Week 11: Moo 2.0 Schematic Modifications (cont.)

Roughly half of last week was spent working on the Moo 2.0 Schematic modifications and the other half was spent either on-site or in the lab experimenting with ways to improve the tag rate in mortar.  I will first discuss the status update on the concrete deployment project and go into some detail about the Moo 2.0 modifications.

Concrete Deployment Update

Monday morning, Mike and I went over to the house to deploy two additional Moos inside the 3rd course of the sidewall (Moos #29 and #214).  Both Moos were placed with the signal antenna sticking slightly out of the cinder block.  We found that we were able to get a pretty good tag rate with #214 both before and after the remaining wall got built up.  However, we struggled to get a reading from #29 even before more cinder blocks were laid on top.  This motivated us to research ways in which we can improve the tag rate inside wet mortar.  After obtaining a sample of wet mortar from the construction site, Mike and I ran some additional experiments in the lab to see if you could improve the communication inside mortar.  The following google doc summarizes our findings and observations from this experiment: Tin Foil & mortar experiment

Summary of experiment:

  • placing tin foil behind the full submerged moo with 4 inch air-gap improved the tag rate from 0 (no reading) to 16 tags/sec (max).  First time getting a reading from a completely submerged moo inside wet mortar!

• [Work request 1] According to the concrete deployment write-up, which two Moos were placed inside the 3rd course of the sidewall?

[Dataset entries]
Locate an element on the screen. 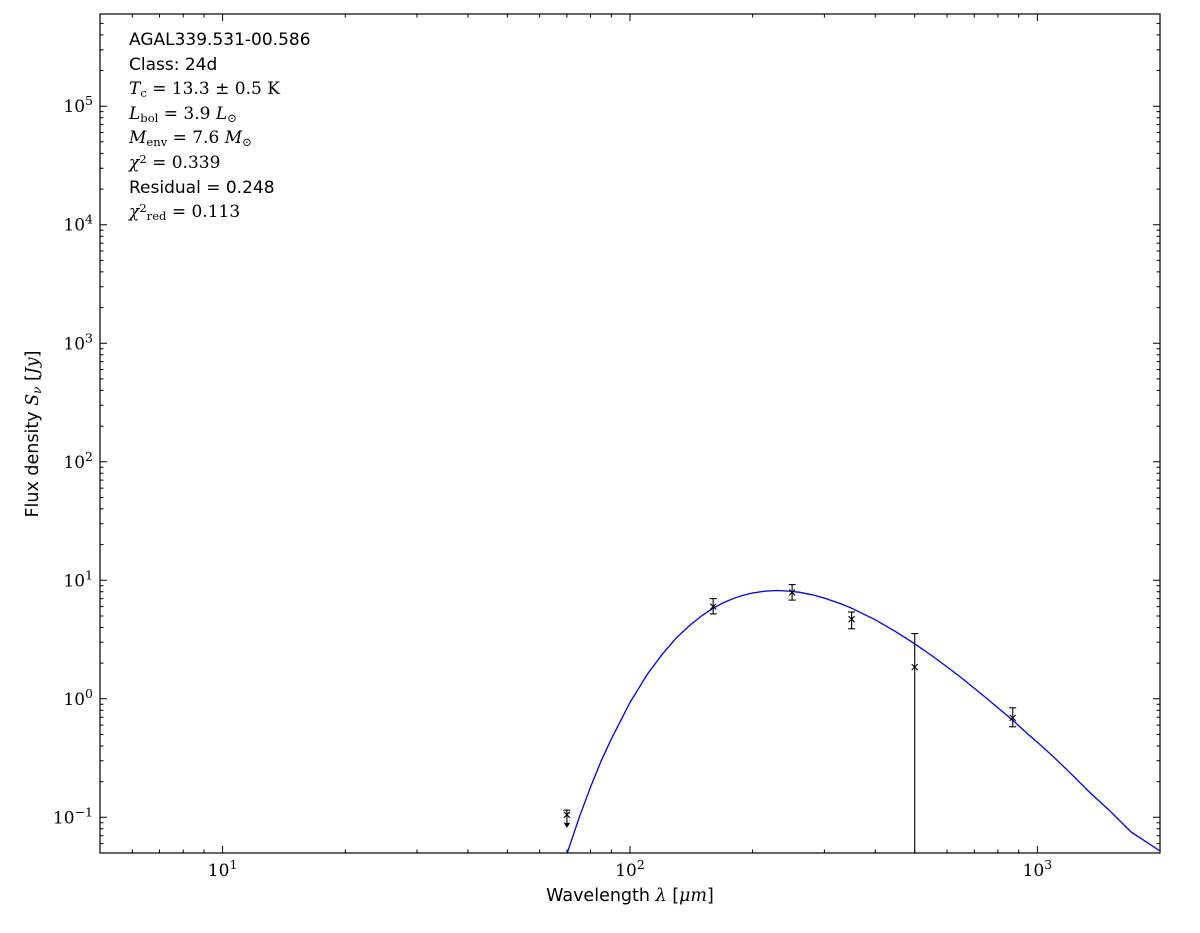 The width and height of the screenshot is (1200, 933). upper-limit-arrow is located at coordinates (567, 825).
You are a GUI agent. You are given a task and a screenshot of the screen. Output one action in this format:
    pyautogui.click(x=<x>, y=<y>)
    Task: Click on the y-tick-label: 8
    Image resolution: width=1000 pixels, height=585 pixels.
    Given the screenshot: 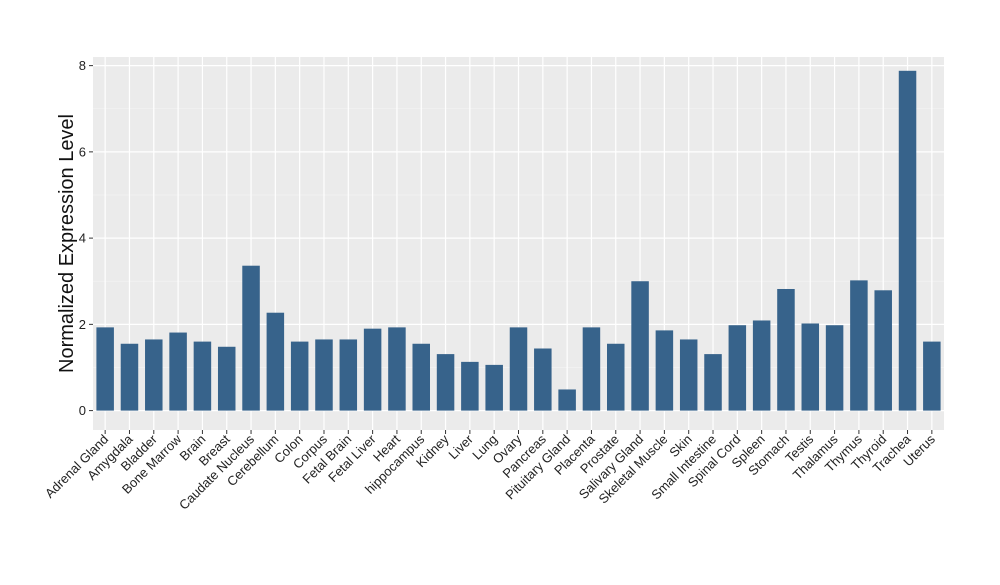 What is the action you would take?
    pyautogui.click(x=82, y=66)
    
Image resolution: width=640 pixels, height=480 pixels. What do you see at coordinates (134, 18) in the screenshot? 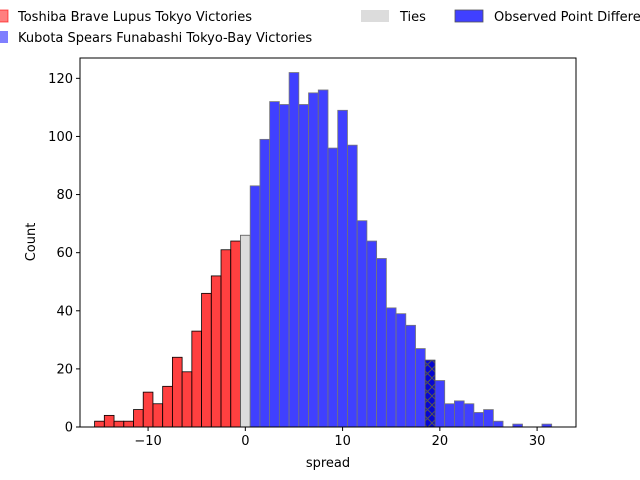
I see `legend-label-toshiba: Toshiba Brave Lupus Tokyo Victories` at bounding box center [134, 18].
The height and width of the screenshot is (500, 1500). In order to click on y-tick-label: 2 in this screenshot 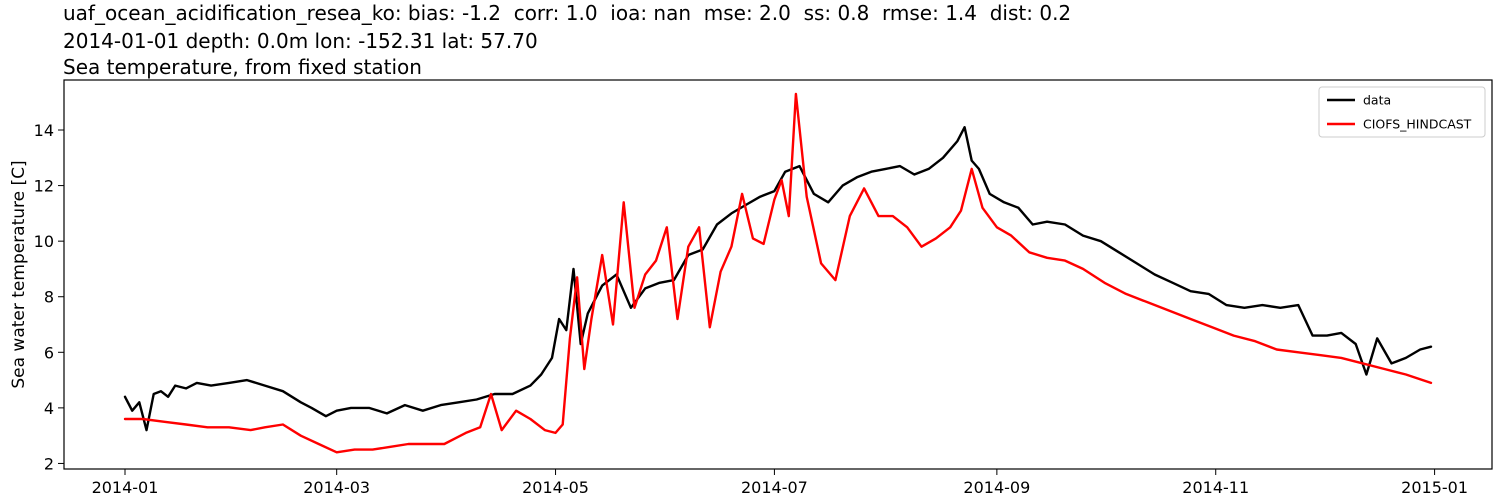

• [Work request 2] From the dataset entries, extract verbatim every line from the one containing "Image resolution: width=640" through the end of the entries, inclusive, leaving out the pictures.

• [Written answer 1] Moos #29 and #214.

• [Written answer 2]
Image resolution: width=640 pixels, height=480 pixels. What do you see at coordinates (134, 18) in the screenshot? 
I see `legend-label-toshiba: Toshiba Brave Lupus Tokyo Victories` at bounding box center [134, 18].
The height and width of the screenshot is (500, 1500). In order to click on y-tick-label: 2 in this screenshot 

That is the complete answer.